Passkeys and Accounts
zetl doesn’t do passwords. Instead, every collab account is backed by one or more WebAuthn passkeys — Touch ID, Face ID, Windows Hello, a YubiKey, or any FIDO2 authenticator. A 12-word BIP39 recovery phrase is the break-glass fallback, and the same phrase deterministically derives the collab server’s signing key and a git SSH key.
Why passkeys
Passwords get phished, reused, and leaked. Passkeys are bound to the origin (so a phishing site can’t steal them), require a local user gesture (touch, face, PIN), and never leave your device in usable form. For a small team vault, this is the right default: lower operational burden than password-plus-2FA, and nothing to leak in a database breach.
Registering on first login
The first time you open a collab server, you log in by display name (e.g. Alice) and then register a passkey. The browser prompts whatever authenticator is available — Touch ID on a Mac, Windows Hello on a PC, a hardware key, or a phone acting as a security key.
Subsequent logins are one tap. No username/password fields.
You can register multiple passkeys on one account — laptop Touch ID, phone Face ID, a YubiKey in a drawer. If one device dies, the others still work. Manage them from /_admin/passkeys in the web UI.
Recovery
If you lose access to every passkey — laptop stolen, phone dead, YubiKey at the bottom of a river — you recover using your 12-word phrase:
- Open
/auth/recoveryon the server. - Enter your display name and the 12 words.
- zetl issues a fresh session and deletes all your existing passkeys.
- Register a new passkey on whatever device you’re on now.

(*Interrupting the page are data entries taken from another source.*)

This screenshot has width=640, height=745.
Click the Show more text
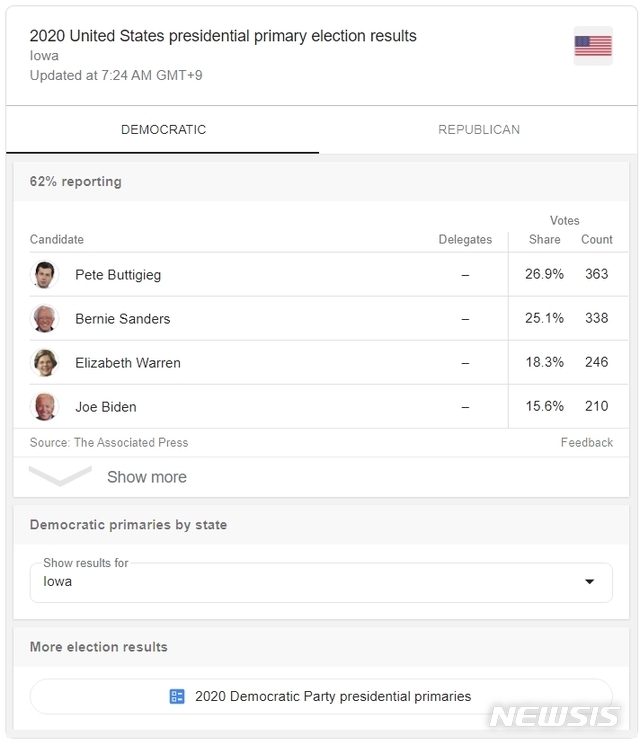coord(147,477)
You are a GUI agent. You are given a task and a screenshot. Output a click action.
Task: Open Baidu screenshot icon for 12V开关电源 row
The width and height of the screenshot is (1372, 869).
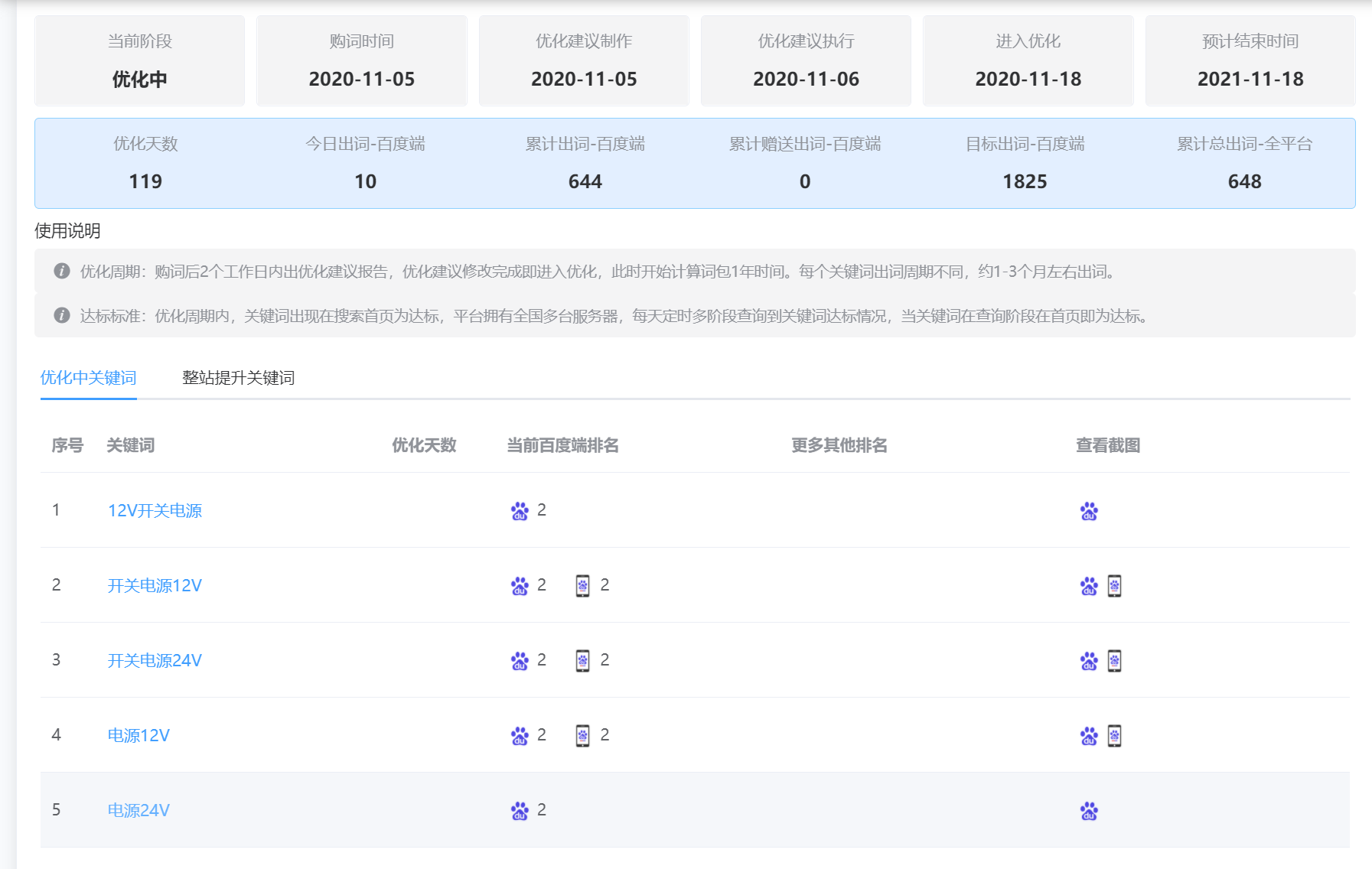tap(1089, 511)
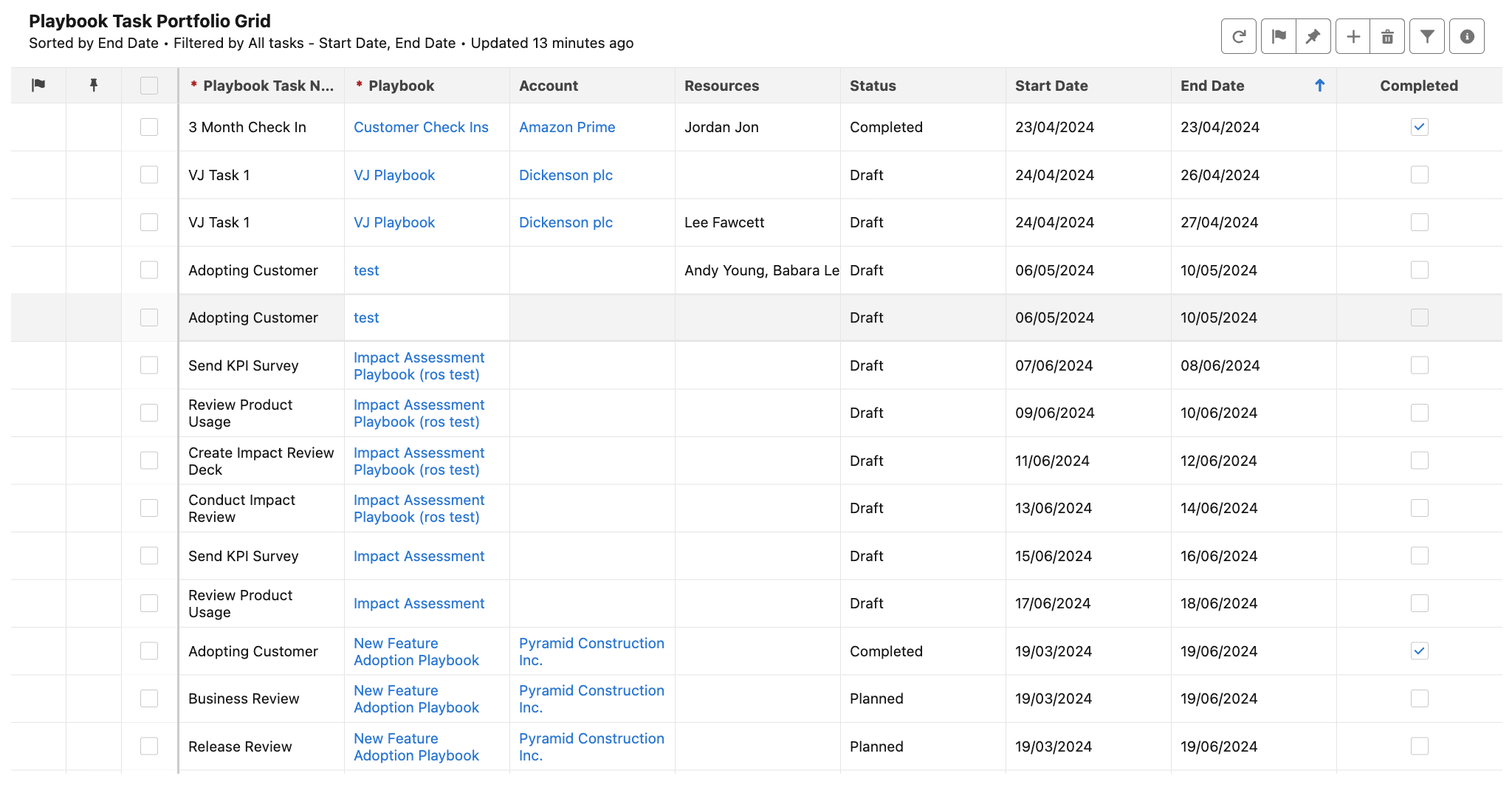Check Completed box for Business Review row
This screenshot has height=790, width=1512.
tap(1419, 698)
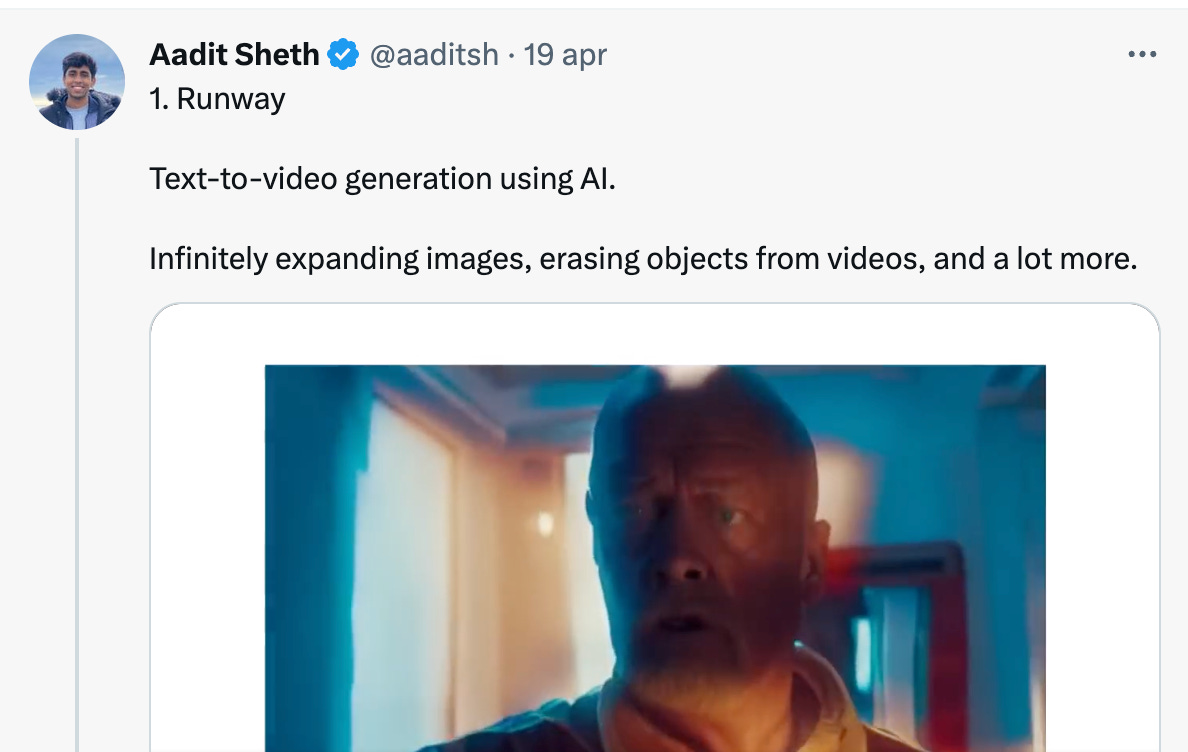The width and height of the screenshot is (1188, 752).
Task: Click the white media card padding above the video
Action: pos(655,335)
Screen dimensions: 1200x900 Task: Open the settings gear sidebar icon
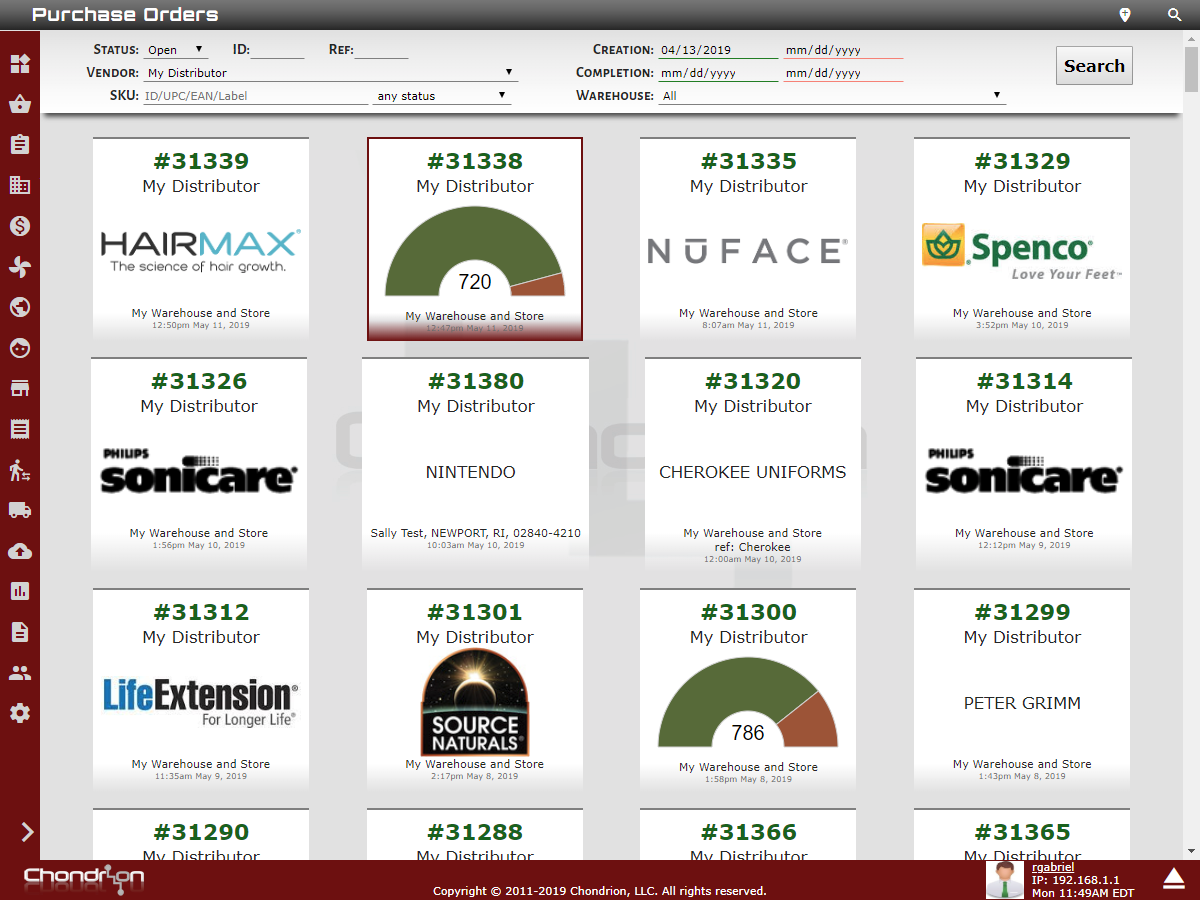pyautogui.click(x=20, y=713)
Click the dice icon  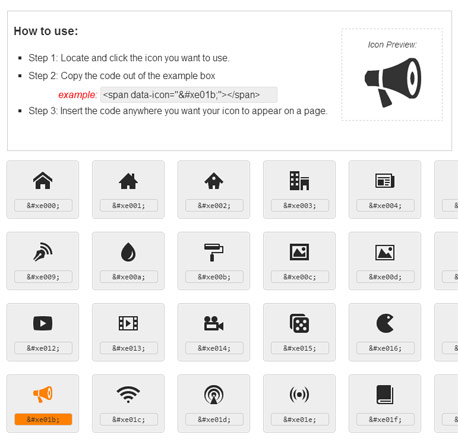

Write the phrase down when you first see it. Don’t type it into a browser extension. Don’t email it to yourself. Paper in a drawer, or a line in your password manager, is the sweet spot for a small team.
BIP39 and SLIP-0010: one seed, three keys
The same 12 words derive three separate keys, at distinct SLIP-0010 paths:
| Path | Purpose | How it’s used |
|---|---|---|
m/44'/0'/0' | User account | Generated at --init-owner; recovers the passkey-holding account. |
m/44'/1'/0' | Server signing key | Passed to serve --collab --server-key-seed. See Running a Team Server. |
m/44'/2'/0' | Git SSH key | Derived on demand with zetl derive-ssh-key. |
The paths are deterministic: given the phrase, the key is always the same. This is why a single mnemonic safely covers an ephemeral redeploy — the new container derives the identical server key, so existing sessions keep working.
Reproducing the SSH key anywhere
If you push the vault’s git repo to a remote (GitLab, GitHub, Forgejo, codeberg), you want a stable SSH key for the remote. zetl derive-ssh-key materialises the ed25519 key from the mnemonic:
zetl derive-ssh-key \
--mnemonic "palm tornado ladder oyster casual umbrella \
desert finger enlist brave coconut strong" \
--out ~/.ssh/id_ed25519_zetl
It writes the private key to --out (or stdout if omitted) and prints the public key so you can paste it into your git host’s SSH settings. Redeploy the server a year later, derive again, same key — no need to rotate the git remote.
You can also derive headless agent tokens from the same seed for CI and bots:
zetl agent-token --mnemonic "palm tornado ladder …"
Use the printed token as Authorization: Bearer <token> against the zetl API.
A note on threat models
Passkeys protect you from remote phishing. They don’t protect you from a coworker who sits at your unlocked laptop. The recovery phrase is the single highest-value secret in the system — treat it as such. See Access Control for server-side scoping of what each account can actually see.